· Fachbeitrag · Ostschaden und Erbrecht
Kein Anspruch bei landwirtschaftlichem Vermögen in Polen
von Managing Partner Daniel Schollenberger, LEGATUM Steuerboutique
Grenzüberschreitende Erbfälle mit Bezug zu den ehemaligen deutschen Ostgebieten werfen bis heute komplexe Rechtsfragen auf. Insbesondere bei landwirtschaftlichem Vermögen zeigt sich, dass nationale Sonderregelungen das deutsche Erbrecht verdrängen können.

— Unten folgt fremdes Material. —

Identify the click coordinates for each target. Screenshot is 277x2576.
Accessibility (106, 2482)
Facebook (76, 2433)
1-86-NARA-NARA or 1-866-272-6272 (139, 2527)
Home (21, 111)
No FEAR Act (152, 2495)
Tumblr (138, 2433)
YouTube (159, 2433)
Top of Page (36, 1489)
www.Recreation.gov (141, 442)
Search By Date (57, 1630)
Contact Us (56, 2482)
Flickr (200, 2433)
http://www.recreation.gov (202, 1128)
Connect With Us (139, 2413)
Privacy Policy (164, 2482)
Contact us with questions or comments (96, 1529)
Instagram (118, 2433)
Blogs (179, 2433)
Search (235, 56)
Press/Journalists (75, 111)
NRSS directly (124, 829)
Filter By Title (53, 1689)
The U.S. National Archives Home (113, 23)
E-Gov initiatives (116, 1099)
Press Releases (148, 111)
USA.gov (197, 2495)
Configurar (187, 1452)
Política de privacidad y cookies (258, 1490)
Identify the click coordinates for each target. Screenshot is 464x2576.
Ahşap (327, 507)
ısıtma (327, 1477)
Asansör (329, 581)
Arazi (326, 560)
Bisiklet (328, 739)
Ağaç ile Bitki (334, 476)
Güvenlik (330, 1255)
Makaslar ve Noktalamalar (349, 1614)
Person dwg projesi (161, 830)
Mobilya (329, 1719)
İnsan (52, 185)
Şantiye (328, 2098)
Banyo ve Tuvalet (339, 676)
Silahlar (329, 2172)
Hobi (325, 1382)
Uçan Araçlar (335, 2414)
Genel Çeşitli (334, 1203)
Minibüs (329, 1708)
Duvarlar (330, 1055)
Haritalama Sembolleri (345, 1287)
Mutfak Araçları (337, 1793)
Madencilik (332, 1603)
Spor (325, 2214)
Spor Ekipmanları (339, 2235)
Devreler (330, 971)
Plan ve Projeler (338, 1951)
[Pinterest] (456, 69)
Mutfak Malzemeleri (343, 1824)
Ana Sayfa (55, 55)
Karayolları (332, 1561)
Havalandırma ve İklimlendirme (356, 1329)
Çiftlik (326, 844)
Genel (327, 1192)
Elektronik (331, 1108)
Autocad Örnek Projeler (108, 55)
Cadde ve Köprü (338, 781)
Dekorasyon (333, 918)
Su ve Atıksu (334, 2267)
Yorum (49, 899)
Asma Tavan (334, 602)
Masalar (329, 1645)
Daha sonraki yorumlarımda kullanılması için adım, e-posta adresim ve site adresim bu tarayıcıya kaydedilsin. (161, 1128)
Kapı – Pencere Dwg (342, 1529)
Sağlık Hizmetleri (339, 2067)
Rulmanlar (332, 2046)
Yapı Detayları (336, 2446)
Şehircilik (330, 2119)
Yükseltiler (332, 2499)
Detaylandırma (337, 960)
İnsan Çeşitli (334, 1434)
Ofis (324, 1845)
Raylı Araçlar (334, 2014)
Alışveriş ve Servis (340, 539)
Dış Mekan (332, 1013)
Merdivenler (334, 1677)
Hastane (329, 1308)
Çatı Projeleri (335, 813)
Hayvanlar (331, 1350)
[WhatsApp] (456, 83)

Das BVerwG hat hierzu eine grundlegende Entscheidung getroffen und den sogenannten Nichtantrittsschaden eingeordnet.
Sachverhalt
Im Streitfall ging es um ein landwirtschaftliches Gut in einem Gebiet, das nach dem Zweiten Weltkrieg unter polnische Hoheit gestellt wurde. Die Erben, deutsche Staatsangehörige, machten Ansprüche nach deutschem Erbrecht geltend und begehrten Schadenersatz, da sie das Erbe faktisch nicht antreten konnten. Die zuständige Behörde lehnte dies ab und verwies auf die Anwendung polnischen Sonderrechts für landwirtschaftliche Flächen. Dieses schließe die Anwendung deutschen Erbrechts aus. Der Kläger sah darin einen ersatzfähigen Nichtantrittsschaden.
Entscheidungsgründe
Das BVerwG wies die Klage ab. Ein Anspruch auf Ersatz des Nichtantrittsschadens besteht nicht, wenn das betroffene landwirtschaftliche Vermögen ausschließlich dem polnischen Sonderrecht unterliegt. Die Kosten des Verfahrens wurden dem Kläger auferlegt. Der Beschwerdewert wurde auf 50.000 DM festgesetzt.